##### TEXT BLOCK

It's entirely possible that you'll now do *less* useful work, even
though you specifically set out to vacuum more aggressively! This is
due to the way the GUCs interact with each other, of course: the more
often VACUUM runs, the less likely it is that it'll find XIDs before
vacuum_freeze_min_age to trigger freezing during any individual VACUUM
operation, the less useful work you'll do (you'll just accumulate
unfrozen all-visible pages until you finally have an aggressive
VACUUM).

This is exactly as illogical as it sounds. Postgres 16 will be the
first version that even shows instrumentation around freezing at all
in the log reports from autovacuum. This will be a real eye-opener, I
suspect -- I predict that people will be surprised at how freezing
works with their workload, when they finally have the opportunity to
see it for themselves.

> Owing to the lingering belief that many users have whereby hosting providers
> have magically enabled Postgres to do all of this for you, there is
> still a need to
> actively deal with these thresholds based on load. That is, as far as
> I understand,
> Postgres doesn't automatically adjust based on load. Someone/thing
> still has to modify
> the thresholds as load and data size changes.

Well, vacuum_freeze_min_age (anything based on XID age) runs into the
following problem: what is the relationship between XID age, and
freezing work? This is a question whose answer is much too
complicated, suggesting that it's just the wrong question. There is
absolutely no reason to expect a linear relationship (or anything like
it) between XIDs consumed and WAL required to freeze rows from those
XIDs. It's a totally chaotic thing.

##########
##### TASK MATERIAL

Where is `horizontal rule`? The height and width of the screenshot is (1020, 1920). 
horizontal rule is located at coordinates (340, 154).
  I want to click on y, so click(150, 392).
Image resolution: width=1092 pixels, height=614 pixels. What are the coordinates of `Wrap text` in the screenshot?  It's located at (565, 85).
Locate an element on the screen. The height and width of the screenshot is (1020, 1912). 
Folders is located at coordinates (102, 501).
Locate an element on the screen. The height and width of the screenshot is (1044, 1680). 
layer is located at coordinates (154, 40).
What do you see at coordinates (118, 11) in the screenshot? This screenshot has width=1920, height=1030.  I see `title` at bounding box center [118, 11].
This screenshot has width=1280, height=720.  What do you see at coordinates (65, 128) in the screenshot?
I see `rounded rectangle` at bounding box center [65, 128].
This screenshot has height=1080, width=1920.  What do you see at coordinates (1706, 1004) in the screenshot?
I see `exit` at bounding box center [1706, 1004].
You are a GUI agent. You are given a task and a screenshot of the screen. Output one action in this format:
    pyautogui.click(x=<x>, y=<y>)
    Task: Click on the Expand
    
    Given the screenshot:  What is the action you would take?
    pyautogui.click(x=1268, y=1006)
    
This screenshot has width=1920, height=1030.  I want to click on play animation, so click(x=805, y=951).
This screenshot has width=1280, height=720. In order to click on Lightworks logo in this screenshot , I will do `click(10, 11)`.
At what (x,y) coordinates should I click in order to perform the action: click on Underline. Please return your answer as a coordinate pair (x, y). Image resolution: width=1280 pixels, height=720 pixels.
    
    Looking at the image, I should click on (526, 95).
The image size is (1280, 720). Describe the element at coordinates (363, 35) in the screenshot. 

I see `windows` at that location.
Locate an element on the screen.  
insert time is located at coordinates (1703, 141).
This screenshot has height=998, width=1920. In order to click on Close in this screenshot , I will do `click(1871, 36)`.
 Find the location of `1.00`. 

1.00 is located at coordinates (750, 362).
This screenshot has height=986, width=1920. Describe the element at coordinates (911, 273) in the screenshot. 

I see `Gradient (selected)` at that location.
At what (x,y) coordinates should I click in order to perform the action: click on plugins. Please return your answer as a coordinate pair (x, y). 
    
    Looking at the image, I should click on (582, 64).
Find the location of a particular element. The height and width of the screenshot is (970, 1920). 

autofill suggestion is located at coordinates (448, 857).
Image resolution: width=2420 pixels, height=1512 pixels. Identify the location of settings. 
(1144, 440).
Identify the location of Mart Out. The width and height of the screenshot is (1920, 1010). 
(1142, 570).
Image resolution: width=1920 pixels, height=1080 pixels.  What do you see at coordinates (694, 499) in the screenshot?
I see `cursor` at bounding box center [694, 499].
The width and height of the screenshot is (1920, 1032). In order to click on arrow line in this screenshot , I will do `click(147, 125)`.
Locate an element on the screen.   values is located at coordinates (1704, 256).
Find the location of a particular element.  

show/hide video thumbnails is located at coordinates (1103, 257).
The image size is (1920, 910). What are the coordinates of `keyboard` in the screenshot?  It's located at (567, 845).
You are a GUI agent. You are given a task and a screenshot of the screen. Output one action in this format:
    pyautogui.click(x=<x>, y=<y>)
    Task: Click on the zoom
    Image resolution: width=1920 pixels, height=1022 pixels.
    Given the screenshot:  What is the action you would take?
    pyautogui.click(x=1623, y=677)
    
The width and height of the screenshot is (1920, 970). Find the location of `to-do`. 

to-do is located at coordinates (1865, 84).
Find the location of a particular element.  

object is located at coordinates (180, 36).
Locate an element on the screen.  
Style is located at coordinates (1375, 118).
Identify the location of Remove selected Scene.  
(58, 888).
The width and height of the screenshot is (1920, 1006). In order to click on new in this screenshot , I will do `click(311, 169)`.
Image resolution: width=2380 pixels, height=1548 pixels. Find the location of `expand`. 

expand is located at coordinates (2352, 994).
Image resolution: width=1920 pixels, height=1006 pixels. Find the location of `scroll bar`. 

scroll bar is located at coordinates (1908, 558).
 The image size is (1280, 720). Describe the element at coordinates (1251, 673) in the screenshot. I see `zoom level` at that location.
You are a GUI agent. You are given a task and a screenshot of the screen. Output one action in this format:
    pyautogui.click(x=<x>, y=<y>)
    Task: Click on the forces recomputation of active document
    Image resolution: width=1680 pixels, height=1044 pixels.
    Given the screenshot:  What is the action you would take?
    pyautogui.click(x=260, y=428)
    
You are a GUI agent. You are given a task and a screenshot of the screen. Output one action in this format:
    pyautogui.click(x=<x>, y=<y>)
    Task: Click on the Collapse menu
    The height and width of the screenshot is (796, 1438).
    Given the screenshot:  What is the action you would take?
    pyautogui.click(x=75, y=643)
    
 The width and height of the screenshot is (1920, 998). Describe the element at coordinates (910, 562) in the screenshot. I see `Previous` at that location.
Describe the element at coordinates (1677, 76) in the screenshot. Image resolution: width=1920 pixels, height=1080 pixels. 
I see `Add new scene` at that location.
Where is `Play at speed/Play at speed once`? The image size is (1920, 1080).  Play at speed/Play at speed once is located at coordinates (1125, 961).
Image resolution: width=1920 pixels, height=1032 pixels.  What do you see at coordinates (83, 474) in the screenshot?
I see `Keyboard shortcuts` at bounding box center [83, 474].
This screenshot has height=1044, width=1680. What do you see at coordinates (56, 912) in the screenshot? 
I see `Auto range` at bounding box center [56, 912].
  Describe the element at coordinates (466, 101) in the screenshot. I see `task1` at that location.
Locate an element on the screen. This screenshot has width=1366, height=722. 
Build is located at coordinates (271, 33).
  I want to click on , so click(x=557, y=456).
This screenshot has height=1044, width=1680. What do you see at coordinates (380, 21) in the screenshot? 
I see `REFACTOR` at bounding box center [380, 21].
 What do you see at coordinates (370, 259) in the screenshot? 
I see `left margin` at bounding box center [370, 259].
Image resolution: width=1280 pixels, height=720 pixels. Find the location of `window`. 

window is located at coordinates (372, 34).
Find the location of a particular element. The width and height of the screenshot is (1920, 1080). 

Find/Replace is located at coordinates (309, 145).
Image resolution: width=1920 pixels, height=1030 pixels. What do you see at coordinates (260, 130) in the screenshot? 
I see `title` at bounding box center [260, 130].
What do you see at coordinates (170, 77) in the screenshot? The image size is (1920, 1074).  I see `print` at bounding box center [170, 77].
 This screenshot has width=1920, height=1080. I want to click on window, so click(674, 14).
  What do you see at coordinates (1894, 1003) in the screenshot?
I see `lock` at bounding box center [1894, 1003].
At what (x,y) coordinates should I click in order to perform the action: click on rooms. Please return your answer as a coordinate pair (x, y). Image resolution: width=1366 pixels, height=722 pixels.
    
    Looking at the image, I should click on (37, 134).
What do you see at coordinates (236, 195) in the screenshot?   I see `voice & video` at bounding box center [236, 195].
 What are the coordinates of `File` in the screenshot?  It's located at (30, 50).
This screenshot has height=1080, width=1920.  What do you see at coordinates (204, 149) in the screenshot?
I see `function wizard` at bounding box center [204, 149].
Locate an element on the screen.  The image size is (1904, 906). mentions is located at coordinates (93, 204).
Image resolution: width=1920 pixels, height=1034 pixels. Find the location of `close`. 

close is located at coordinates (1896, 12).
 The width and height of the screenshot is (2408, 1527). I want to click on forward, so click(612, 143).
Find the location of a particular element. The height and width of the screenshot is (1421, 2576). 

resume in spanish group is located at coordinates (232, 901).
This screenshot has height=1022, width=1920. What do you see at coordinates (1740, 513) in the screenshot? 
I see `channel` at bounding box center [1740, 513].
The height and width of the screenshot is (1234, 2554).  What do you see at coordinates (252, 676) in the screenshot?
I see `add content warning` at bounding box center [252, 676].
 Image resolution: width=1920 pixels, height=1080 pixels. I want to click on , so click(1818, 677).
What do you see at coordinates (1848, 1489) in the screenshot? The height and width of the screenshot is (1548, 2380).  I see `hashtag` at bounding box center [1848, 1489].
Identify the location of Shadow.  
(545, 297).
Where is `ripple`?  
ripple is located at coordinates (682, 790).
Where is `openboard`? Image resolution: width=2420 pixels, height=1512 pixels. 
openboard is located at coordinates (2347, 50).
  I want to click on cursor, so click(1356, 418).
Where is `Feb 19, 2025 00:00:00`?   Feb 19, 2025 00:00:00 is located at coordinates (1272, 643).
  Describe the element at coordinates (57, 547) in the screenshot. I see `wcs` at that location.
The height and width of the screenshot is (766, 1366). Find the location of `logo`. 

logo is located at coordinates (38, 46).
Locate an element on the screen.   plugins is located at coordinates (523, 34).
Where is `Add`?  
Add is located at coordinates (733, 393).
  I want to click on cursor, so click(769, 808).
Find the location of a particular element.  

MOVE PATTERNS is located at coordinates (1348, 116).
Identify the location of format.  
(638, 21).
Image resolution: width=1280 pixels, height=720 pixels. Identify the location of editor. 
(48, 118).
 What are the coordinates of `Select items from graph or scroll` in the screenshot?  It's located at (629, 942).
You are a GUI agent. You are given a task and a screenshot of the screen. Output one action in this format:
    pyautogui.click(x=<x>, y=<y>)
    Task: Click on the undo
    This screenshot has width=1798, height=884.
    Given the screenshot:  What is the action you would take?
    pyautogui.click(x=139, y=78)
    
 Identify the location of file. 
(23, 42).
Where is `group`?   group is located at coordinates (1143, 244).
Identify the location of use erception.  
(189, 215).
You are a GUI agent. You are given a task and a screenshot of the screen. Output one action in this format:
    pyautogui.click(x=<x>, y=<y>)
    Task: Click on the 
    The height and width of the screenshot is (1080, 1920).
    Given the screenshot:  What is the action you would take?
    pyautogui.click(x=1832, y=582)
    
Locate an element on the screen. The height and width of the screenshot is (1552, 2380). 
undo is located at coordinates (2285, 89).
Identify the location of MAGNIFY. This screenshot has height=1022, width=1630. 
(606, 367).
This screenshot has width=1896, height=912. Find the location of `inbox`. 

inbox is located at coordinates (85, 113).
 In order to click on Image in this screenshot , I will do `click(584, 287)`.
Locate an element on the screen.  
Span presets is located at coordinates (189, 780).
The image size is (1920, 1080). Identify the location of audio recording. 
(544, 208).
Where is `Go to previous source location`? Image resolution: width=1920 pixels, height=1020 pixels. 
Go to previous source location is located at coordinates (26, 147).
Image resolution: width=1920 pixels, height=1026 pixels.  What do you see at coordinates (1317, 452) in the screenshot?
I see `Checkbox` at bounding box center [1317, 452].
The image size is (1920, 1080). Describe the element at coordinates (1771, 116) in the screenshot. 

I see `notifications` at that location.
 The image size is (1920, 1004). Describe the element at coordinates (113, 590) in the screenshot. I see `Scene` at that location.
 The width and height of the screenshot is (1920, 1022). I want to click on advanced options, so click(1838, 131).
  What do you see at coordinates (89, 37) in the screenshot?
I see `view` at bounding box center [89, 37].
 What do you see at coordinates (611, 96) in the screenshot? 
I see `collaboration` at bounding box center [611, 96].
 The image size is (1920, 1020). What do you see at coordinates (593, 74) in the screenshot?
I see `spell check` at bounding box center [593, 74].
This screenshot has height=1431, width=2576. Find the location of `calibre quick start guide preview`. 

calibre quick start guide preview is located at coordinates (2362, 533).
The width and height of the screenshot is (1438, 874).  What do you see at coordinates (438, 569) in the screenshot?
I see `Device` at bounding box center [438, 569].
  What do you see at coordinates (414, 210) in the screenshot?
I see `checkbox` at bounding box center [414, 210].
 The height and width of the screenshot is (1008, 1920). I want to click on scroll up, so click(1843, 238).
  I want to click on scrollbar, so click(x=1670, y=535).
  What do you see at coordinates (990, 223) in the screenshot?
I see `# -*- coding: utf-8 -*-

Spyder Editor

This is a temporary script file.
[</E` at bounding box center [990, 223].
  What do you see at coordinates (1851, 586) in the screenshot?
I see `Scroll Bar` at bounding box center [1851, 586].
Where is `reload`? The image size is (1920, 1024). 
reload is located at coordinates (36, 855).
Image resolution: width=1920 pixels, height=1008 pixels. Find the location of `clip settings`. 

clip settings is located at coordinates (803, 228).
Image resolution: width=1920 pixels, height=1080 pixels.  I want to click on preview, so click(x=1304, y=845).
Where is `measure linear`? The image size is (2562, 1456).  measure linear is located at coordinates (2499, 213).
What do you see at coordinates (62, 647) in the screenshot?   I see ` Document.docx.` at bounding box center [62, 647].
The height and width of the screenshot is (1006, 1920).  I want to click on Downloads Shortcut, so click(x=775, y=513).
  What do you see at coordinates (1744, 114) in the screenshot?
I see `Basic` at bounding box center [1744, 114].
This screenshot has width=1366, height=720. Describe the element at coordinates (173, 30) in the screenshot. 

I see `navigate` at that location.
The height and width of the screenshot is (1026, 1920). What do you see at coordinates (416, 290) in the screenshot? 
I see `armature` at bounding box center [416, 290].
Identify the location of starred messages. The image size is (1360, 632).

##########

GOALS:
A) In the entries, duplicate the lines beginning with the one that contains "at (629, 942)." and running through the one that contains "undo is located at coordinates (2285, 89).".
B) Go on with the text about Postgres vacuum freezing from the point where it stops.
The text on Postgres vacuum freezing and the entries were taken from separate sources.

TASK RESULTS:
A)
 What are the coordinates of `Select items from graph or scroll` in the screenshot?  It's located at (629, 942).
You are a GUI agent. You are given a task and a screenshot of the screen. Output one action in this format:
    pyautogui.click(x=<x>, y=<y>)
    Task: Click on the undo
    This screenshot has width=1798, height=884.
    Given the screenshot:  What is the action you would take?
    pyautogui.click(x=139, y=78)
    
 Identify the location of file. 
(23, 42).
Where is `group`?   group is located at coordinates (1143, 244).
Identify the location of use erception.  
(189, 215).
You are a GUI agent. You are given a task and a screenshot of the screen. Output one action in this format:
    pyautogui.click(x=<x>, y=<y>)
    Task: Click on the 
    The height and width of the screenshot is (1080, 1920).
    Given the screenshot:  What is the action you would take?
    pyautogui.click(x=1832, y=582)
    
Locate an element on the screen. The height and width of the screenshot is (1552, 2380). 
undo is located at coordinates (2285, 89).

B)
The reason for this is: of course it is, why wouldn't it be? On Monday
you'll do a bulk load, and 1 XID will write 1TB to one table. On
Tuesday, there might be only one row per XID consumed, with millions
and millions of rows inserted. This is 100% common sense, and yet is
kinda at odds with the whole idea of basing the decision to freeze on
age (as if vacuum_freeze_min_age didn't have enough problems
already!).

For now, I think our best bet is to signal the importance of avoiding
disaster to intermediate users, and signal the importance of iterative
tuning to advanced users.

> If the "workload requirements" is pointing towards aggressive
> freezing/wraparound
> tasks that happen regardless of thresholds, then for me at least that
> isn't clear
> in that sentence and it feels like there's an implication that
> Postgres/autovacuum
> is going to magically adjust overall vacuum work based on database workload.

That's a good point.

> 2) "The intended audience is database administrators that wish to
> perform more advanced
> autovacuum tuning, with any of the following goals in mind:"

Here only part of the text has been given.